Keep posting. I know where to turn it off. 😀
liz
March 24, 2011 @ 5:42 pm
the thing is when you are an average joe, you can say whatever you want and have a ‘this is a free country, and who gives a hoot’ kind of attitude. But when you are any kind of public icon anything you say can be taken as some kind of political statement and can have unforeseen consequences. It shows real strength of character to stand up and say ‘hey, I meant this as a joke, but I see I hurt some of you, and for that I’m sorry’ like you did.
I’m not famous. I’m just part of the faceless masses who occasionally give their opinion 😉 .
Jer
March 24, 2011 @ 7:14 pm
This might be the best worded response I’ve seen to this situation. Thank you!
I saw this coming, I even commented when I saw the post that you had trod on a sacred cow…but I really have never seen a response that allowed for both ends of my feelings on the matter: I don’t care if I offend someone with my sense of humor in the slightest, but I do care if I cause injury—even if it is “only” emotional. At the same time, I recognize that virtually anything I say that is “funny” is going to be so at the expense of someone (such is the nature of humor), so while I’m sorry for the injury, I’m not sorry for the joke in general.
This responds so well, I almost want to point folks to it whenever I trigger or hurt and say “what he said, this is what I feel about that”…but it seems a cop-out 🙂
Anita K.
March 24, 2011 @ 9:49 pm
Exactly. I was trying to think how to express this, but you did a better job than I was doing this morning. 🙂
Joe Iriarte
March 25, 2011 @ 12:13 am
I stumbled across the exchange last night while looking for a link matociquala had posted (panlexicon, if you’re curious). Your name sounds familiar, but I don’t know if I’ve read anything by you before.
For what it’s worth, this particular adult survivor was amused.
I don’t think you can avoid every possible trigger that everybody who follows you might have. Sometimes avoiding triggers isn’t even desirable (or I’d never go to a doctor again).
The best you can do is be sensitive when you find out you have triggered someone, and you certainly were that. (And being sensitive doesn’t necessarily mean apologizing or retracting.)
Note that “Did my joke make people run out and abuse their kids?” is not one of the questions. That’s not what anyone was saying, and me framing it like that would be a pretty obnoxious strawman.
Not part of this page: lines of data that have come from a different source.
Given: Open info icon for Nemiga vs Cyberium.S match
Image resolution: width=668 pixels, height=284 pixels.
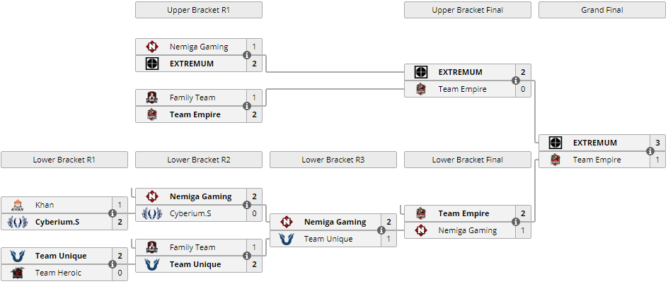Looking at the screenshot, I should (247, 205).
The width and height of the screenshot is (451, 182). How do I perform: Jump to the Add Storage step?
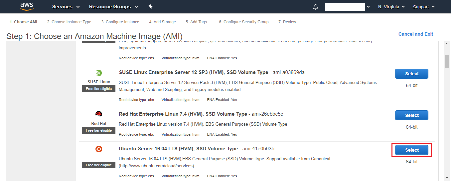click(162, 22)
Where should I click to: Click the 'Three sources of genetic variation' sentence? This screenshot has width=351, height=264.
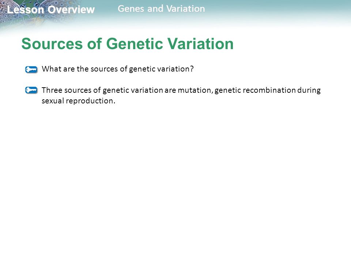pyautogui.click(x=181, y=95)
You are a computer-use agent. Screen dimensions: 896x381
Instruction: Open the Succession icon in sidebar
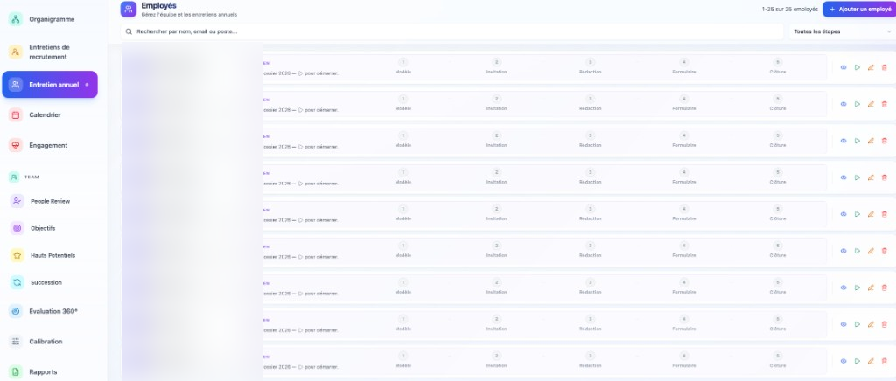coord(18,282)
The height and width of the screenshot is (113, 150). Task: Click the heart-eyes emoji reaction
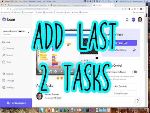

And this is why this was *not* your “Penny Arcade” moment–because if it were that’s precisely what you would have done. (And I say that as someone who did not find dickwolves particularly triggery.)
adrian
April 29, 2011 @ 4:29 pm
I felt that I did have to speak up in response to the first commenter, who said “Intent is huge in something like this.”
Without presuming that I know what he intended to say, or anything about him at all, I just want to note that privileged people often overestimate the exculpatory power of benign intent.
Benign intent has very little power to make things better— though malignant intent can always make a painful situation worse.
“I didn’t mean any harm” doesn’t mend broken bones, or negate the effect of casually-spoken triggers.
I do think that Jim’s joke was comparatively mild, but still problematic. If anything, it’s a reminder that we can all put our foot in our mouths, and that we should refrain from demonising people that do so.